[Dataset records]

_ _ _ _ _

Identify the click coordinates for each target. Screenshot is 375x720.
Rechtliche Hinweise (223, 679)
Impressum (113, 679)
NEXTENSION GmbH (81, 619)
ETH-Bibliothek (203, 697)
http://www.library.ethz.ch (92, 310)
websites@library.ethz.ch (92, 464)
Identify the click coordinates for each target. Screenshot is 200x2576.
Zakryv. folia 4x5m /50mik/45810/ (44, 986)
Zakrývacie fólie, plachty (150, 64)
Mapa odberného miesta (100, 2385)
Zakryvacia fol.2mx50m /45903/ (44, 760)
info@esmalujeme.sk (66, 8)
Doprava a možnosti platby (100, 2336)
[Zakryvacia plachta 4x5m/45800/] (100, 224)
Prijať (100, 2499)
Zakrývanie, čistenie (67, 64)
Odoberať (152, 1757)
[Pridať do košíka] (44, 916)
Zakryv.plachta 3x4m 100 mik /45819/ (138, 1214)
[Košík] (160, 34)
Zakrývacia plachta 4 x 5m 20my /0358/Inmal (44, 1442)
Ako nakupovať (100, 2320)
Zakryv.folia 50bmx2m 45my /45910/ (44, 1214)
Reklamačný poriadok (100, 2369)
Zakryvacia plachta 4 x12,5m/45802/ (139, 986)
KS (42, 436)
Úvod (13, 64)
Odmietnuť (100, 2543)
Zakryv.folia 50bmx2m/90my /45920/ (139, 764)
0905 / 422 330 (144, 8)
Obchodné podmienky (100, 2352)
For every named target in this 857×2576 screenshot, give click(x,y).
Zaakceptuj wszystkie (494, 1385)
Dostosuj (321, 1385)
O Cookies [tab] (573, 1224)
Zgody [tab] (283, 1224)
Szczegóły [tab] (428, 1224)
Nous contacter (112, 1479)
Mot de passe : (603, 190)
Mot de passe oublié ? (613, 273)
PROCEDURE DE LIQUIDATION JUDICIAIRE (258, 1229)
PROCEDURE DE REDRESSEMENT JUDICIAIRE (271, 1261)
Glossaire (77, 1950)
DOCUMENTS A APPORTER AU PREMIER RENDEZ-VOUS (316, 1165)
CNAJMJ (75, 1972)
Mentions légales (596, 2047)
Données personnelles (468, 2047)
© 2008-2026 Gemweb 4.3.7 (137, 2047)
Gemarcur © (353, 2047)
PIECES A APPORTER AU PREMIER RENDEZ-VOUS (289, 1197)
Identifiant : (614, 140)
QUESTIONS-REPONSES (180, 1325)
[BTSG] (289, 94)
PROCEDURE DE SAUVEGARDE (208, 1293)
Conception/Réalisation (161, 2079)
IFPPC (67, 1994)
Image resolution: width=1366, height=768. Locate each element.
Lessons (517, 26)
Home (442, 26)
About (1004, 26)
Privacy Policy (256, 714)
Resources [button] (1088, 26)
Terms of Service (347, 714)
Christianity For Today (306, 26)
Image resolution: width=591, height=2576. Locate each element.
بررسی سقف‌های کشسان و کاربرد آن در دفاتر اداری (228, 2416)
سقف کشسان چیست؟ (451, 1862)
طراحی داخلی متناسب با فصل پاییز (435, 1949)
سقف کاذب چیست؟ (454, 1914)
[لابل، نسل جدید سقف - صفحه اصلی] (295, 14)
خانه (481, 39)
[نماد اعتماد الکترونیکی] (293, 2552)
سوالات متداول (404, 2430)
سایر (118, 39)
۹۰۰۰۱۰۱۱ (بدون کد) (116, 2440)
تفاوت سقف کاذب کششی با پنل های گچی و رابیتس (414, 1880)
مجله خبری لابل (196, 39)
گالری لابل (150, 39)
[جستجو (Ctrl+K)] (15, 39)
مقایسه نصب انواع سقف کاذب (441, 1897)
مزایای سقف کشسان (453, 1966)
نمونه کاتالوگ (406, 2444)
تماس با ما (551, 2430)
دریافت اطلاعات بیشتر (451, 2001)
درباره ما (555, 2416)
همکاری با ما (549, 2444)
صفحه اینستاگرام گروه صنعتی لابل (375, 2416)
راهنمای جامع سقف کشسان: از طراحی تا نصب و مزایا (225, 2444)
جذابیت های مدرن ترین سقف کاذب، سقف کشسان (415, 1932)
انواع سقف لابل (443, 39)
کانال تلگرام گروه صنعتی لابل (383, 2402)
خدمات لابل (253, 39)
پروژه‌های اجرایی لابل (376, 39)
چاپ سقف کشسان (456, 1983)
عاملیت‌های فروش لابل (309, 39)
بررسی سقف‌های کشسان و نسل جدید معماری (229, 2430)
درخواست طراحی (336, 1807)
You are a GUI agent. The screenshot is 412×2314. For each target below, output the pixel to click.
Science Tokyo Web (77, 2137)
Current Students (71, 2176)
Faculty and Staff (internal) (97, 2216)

_ _ _ _ _

[Activity]
Set the data above down again in full, exactly as it reads.

[Reply to the task]
Identify the click coordinates for each target. Screenshot is 375x720.
Rechtliche Hinweise (223, 679)
Impressum (113, 679)
NEXTENSION GmbH (81, 619)
ETH-Bibliothek (203, 697)
http://www.library.ethz.ch (92, 310)
websites@library.ethz.ch (92, 464)
Identify the click coordinates for each target. Screenshot is 200x2576.
Zakryv. folia 4x5m /50mik/45810/ (44, 986)
Zakrývacie fólie, plachty (150, 64)
Mapa odberného miesta (100, 2385)
Zakryvacia fol.2mx50m /45903/ (44, 760)
info@esmalujeme.sk (66, 8)
Doprava a možnosti platby (100, 2336)
[Zakryvacia plachta 4x5m/45800/] (100, 224)
Prijať (100, 2499)
Zakrývanie, čistenie (67, 64)
Odoberať (152, 1757)
[Pridať do košíka] (44, 916)
Zakryv.plachta 3x4m 100 mik /45819/ (138, 1214)
[Košík] (160, 34)
Zakrývacia plachta 4 x 5m 20my /0358/Inmal (44, 1442)
Ako nakupovať (100, 2320)
Zakryv.folia 50bmx2m 45my /45910/ (44, 1214)
Reklamačný poriadok (100, 2369)
Zakryvacia plachta 4 x12,5m/45802/ (139, 986)
KS (42, 436)
Úvod (13, 64)
Odmietnuť (100, 2543)
Zakryv.folia 50bmx2m/90my /45920/ (139, 764)
0905 / 422 330 (144, 8)
Obchodné podmienky (100, 2352)
For every named target in this 857×2576 screenshot, give click(x,y).
Zaakceptuj wszystkie (494, 1385)
Dostosuj (321, 1385)
O Cookies [tab] (573, 1224)
Zgody [tab] (283, 1224)
Szczegóły [tab] (428, 1224)
Nous contacter (112, 1479)
Mot de passe : (603, 190)
Mot de passe oublié ? (613, 273)
PROCEDURE DE LIQUIDATION JUDICIAIRE (258, 1229)
PROCEDURE DE REDRESSEMENT JUDICIAIRE (271, 1261)
Glossaire (77, 1950)
DOCUMENTS A APPORTER AU PREMIER RENDEZ-VOUS (316, 1165)
CNAJMJ (75, 1972)
Mentions légales (596, 2047)
Données personnelles (468, 2047)
© 2008-2026 Gemweb 4.3.7 (137, 2047)
Gemarcur © (353, 2047)
PIECES A APPORTER AU PREMIER RENDEZ-VOUS (289, 1197)
Identifiant : (614, 140)
QUESTIONS-REPONSES (180, 1325)
[BTSG] (289, 94)
PROCEDURE DE SAUVEGARDE (208, 1293)
Conception/Réalisation (161, 2079)
IFPPC (67, 1994)
Image resolution: width=1366, height=768. Locate each element.
Lessons (517, 26)
Home (442, 26)
About (1004, 26)
Privacy Policy (256, 714)
Resources [button] (1088, 26)
Terms of Service (347, 714)
Christianity For Today (306, 26)
Image resolution: width=591, height=2576. Locate each element.
بررسی سقف‌های کشسان و کاربرد آن در دفاتر اداری (228, 2416)
سقف کشسان چیست؟ (451, 1862)
طراحی داخلی متناسب با فصل پاییز (435, 1949)
سقف کاذب چیست؟ (454, 1914)
[لابل، نسل جدید سقف - صفحه اصلی] (295, 14)
خانه (481, 39)
[نماد اعتماد الکترونیکی] (293, 2552)
سوالات متداول (404, 2430)
سایر (118, 39)
۹۰۰۰۱۰۱۱ (بدون کد) (116, 2440)
تفاوت سقف کاذب کششی با پنل های گچی و رابیتس (414, 1880)
مجله خبری لابل (196, 39)
گالری لابل (150, 39)
[جستجو (Ctrl+K)] (15, 39)
مقایسه نصب انواع سقف کاذب (441, 1897)
مزایای سقف کشسان (453, 1966)
نمونه کاتالوگ (406, 2444)
تماس با ما (551, 2430)
دریافت اطلاعات بیشتر (451, 2001)
درباره ما (555, 2416)
همکاری با ما (549, 2444)
صفحه اینستاگرام گروه صنعتی لابل (375, 2416)
راهنمای جامع سقف کشسان: از طراحی تا نصب و مزایا (225, 2444)
جذابیت های مدرن ترین سقف کاذب، سقف کشسان (415, 1932)
انواع سقف لابل (443, 39)
کانال تلگرام گروه صنعتی لابل (383, 2402)
خدمات لابل (253, 39)
پروژه‌های اجرایی لابل (376, 39)
چاپ سقف کشسان (456, 1983)
عاملیت‌های فروش لابل (309, 39)
بررسی سقف‌های کشسان و نسل جدید معماری (229, 2430)
درخواست طراحی (336, 1807)
You are a GUI agent. The screenshot is 412×2314. For each target below, output the pixel to click.
Science Tokyo Web (77, 2137)
Current Students (71, 2176)
Faculty and Staff (internal) (97, 2216)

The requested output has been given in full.